**Tarefa proposta 1**
Indique, por favor, todas as pessoas mencionadas pelo nome no excerto sobre a morte de Bin Laden.
**Tarefa proposta 2**
Reescreva o excerto sobre a morte de Bin Laden em tudo o que vai de "Ou será que" até "doentias e incomensuráveis.", trocando "José Sócrates" por "António Guterres".

**Excerto do documento**
----
E para além de ninguém poder estar preparado para a súbita perda senti também que prolongar o choque já de si sem atenuantes com uma paragem no tempo assim era insuportável, porque a transformaria numa tortura ainda maior para todos.
Julgo que se tivesse havido a explicação que sempre faltou me seria agora mais fácil suportá-la, não no dia de hoje mas em todos os que decorreram já desde essa fatalidade.

Tentando transpor o intransponível, porque a dor e a perda não se transpõem, será que a partir de agora esses milhares de lesados pelos crimes do Bin Laden se sentem mais confortados e ressarcidos das suas perdas?
Sabê-lo executado e extinto transmite-lhes de alguma forma a sensação que foi feita justiça?
Ou será que ouvir o Barak Obama, o David Cameron, o José Sócrates e até alguns dos ditadores árabes (ansiosos por solidariedades e bodes expiatórios salvadores) congratularem-se com a sua concretização os fará sentir melhor?
Penso que não porque caso contrário isso significaria que consideravam a morte do infame moeda de troca de valor permutável pela perda dessas milhares de mortes que propositadamente provocou.

Sempre achei que o que distinguiu o tipo de crime que o tornou tragicamente famoso foi a sua mania das grandezas, desumana, teatral e monstruosa, numa demonstração de vaidade pessoal e infantilidade mental verdadeiramente doentias e incomensuráveis.
Porque qualquer menino de 3 ou 4 anos atira um avião de papel contra uma torre de lego, faz pecheee e extermina ainda mais inimigos imaginários.
O hediondo é que houve alguém que como ele chegou a adulto assim, para mais muito rico, ainda convencido que esse pecheee era admissível para substituir o seu ócio, os seus recalques e frustrações, para validar os seus anseios de notoriedade e suficientemente exequível para fazer sobressair a sua capacidade de o realizar com seres humanos reais!...
Porque para ele nunca houve vítimas mas apenas meios, coisas que a sua megalomania usou em busca de uma imortalidade obtida pela congeminação de acções catastróficas que se tornassem conotadas com o seu nome, tornando-o inesquecível aos outros pela dimensão gigantesca, cruel e de total desprezo pela condição humana dos actos que instigou e fez concretizar, e para isso tanto se lhe deu que as vítimas fossem do seu lado ou do outro.
Por isso o considerei sempre e só um desprezível verme que por aqui passou convencido que era mais que todos os seus semelhantes.
----
**Informação fornecida**
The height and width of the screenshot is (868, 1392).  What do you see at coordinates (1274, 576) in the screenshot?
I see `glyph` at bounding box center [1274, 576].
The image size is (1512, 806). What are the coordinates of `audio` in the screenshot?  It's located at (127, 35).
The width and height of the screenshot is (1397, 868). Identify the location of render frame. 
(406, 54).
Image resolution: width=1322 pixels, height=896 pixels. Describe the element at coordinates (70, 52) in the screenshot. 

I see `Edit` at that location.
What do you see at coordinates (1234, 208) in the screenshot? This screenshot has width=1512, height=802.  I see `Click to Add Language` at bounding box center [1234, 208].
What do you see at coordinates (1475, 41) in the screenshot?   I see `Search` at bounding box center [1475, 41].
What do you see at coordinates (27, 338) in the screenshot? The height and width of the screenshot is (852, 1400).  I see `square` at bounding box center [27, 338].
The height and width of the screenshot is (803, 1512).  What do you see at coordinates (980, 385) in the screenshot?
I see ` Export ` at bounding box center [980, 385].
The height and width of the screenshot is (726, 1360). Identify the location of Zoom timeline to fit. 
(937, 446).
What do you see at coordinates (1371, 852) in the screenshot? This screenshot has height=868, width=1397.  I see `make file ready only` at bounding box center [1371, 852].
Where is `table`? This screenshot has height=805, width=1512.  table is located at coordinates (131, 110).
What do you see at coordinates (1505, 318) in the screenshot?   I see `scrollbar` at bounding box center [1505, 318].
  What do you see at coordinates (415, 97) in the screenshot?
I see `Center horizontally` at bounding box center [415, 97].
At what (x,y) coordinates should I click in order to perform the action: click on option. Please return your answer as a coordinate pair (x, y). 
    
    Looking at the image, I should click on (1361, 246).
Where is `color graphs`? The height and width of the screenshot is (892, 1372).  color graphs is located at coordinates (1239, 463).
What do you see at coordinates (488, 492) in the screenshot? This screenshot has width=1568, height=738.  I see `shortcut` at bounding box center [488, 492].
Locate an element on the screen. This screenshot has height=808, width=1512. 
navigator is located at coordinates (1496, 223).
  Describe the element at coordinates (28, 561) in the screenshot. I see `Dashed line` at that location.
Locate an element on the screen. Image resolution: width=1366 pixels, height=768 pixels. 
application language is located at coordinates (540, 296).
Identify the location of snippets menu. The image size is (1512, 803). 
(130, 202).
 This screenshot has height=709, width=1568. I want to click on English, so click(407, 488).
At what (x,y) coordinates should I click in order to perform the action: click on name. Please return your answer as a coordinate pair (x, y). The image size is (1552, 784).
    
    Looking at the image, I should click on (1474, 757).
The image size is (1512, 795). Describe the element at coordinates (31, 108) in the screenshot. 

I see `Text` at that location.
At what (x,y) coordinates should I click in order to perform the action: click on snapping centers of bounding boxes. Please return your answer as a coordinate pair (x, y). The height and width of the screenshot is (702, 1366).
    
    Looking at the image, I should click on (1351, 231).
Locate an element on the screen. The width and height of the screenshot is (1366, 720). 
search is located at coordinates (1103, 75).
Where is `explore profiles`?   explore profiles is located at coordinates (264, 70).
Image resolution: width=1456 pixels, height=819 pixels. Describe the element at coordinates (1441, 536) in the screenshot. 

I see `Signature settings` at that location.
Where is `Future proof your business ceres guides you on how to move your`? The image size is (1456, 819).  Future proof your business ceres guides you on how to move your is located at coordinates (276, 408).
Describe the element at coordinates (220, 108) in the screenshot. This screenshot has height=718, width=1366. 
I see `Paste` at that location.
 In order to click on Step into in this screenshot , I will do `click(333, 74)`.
----
**Resultado da tarefa 1**
Bin Laden
Barak Obama
David Cameron
José Sócrates

**Resultado da tarefa 2**
Ou será que ouvir o Barak Obama, o David Cameron, o António Guterres e até alguns dos ditadores árabes (ansiosos por solidariedades e bodes expiatórios salvadores) congratularem-se com a sua concretização os fará sentir melhor?
Penso que não porque caso contrário isso significaria que consideravam a morte do infame moeda de troca de valor permutável pela perda dessas milhares de mortes que propositadamente provocou.

Sempre achei que o que distinguiu o tipo de crime que o tornou tragicamente famoso foi a sua mania das grandezas, desumana, teatral e monstruosa, numa demonstração de vaidade pessoal e infantilidade mental verdadeiramente doentias e incomensuráveis.